= Enteric duplication cyst =

Rare congenital malformations of the gastrointestinal tract

Enteric duplication cysts, sometimes simply called duplication cysts, are rare congenital malformations of the gastrointestinal tract. They most frequently occur in the small intestine, particularly the ileum, but can occur anywhere along the gastrointestinal tract. They may be cystic or tubular in conformation.
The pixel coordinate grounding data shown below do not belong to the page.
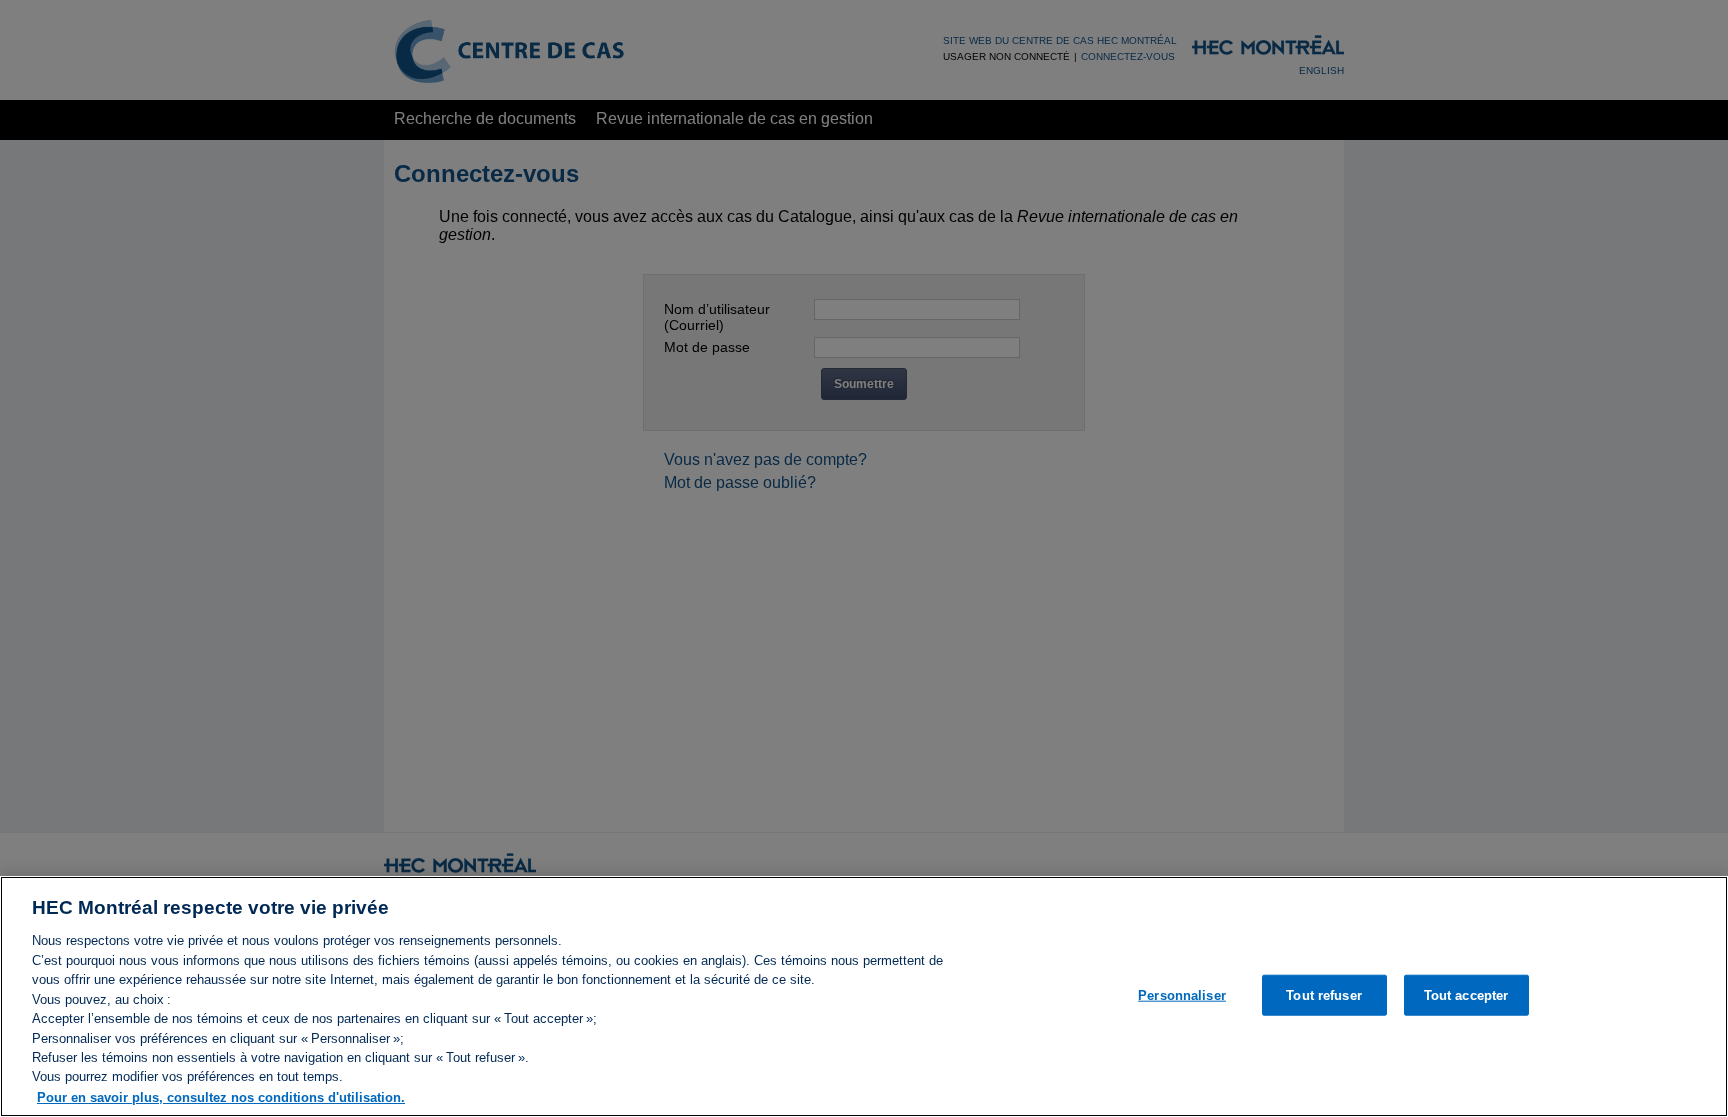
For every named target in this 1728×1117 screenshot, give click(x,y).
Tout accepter (1466, 994)
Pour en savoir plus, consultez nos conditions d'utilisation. (221, 1096)
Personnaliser (1182, 994)
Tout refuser (1324, 994)
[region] (864, 996)
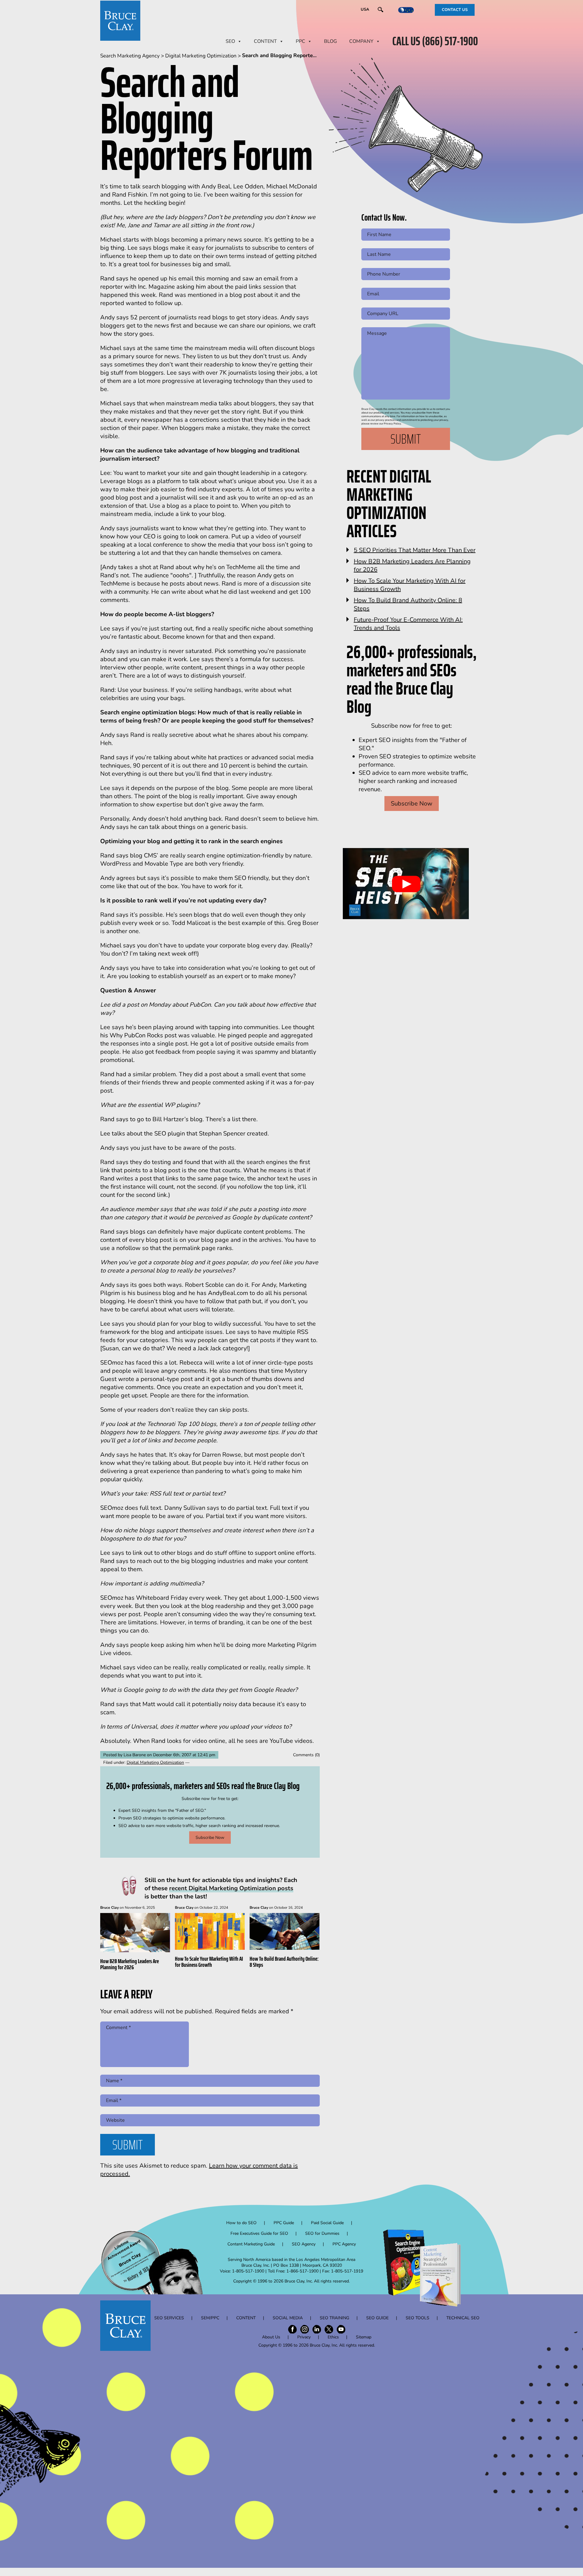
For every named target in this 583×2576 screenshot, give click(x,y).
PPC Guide (284, 2223)
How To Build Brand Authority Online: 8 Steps (284, 1962)
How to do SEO (241, 2223)
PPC (300, 41)
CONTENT (265, 41)
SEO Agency (303, 2244)
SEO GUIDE (377, 2318)
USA (365, 9)
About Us (271, 2337)
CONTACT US (455, 9)
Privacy (304, 2337)
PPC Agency (344, 2244)
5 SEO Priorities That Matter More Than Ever (415, 550)
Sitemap (363, 2337)
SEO (230, 41)
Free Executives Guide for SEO (259, 2233)
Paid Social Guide (327, 2223)
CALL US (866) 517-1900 (435, 41)
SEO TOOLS (417, 2318)
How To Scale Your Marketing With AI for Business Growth (209, 1962)
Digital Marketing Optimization (155, 1762)
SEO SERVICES (169, 2318)
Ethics (333, 2337)
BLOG (330, 41)
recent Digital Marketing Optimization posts (231, 1888)
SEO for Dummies (322, 2233)
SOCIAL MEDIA (288, 2318)
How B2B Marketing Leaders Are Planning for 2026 (129, 1964)
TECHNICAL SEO (462, 2318)
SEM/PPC (210, 2318)
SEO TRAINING (334, 2318)
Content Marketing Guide (251, 2244)
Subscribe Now (210, 1837)
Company (361, 41)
The condition of having duplication cysts has been called intestinal duplication.

==Symptoms and signs==

Symptoms depend on the location of the duplication. Duplications occurring high in the gastrointestinal tract (e.g. esophageal) may cause difficulty breathing due to compression of the airway. Lower gastrointestinal duplications (e.g. duodenum, colon) can be associated with abdominal pain, gastrointestinal bleeding, a palpable mass, vomiting, or may cause bowel obstruction. Smaller lesions can act as a so-called "lead point" for intussusception.

==Treatment==

Duplications are usually removed surgically, even if they are found incidentally (i.e. not causing symptoms or encountered on routine studies for other reasons), as there is a high incidence of complications resulting from untreated cases. Cysts are often technically easier to remove than tubular malformations since tubular structures usually share a blood supply with the associated gut.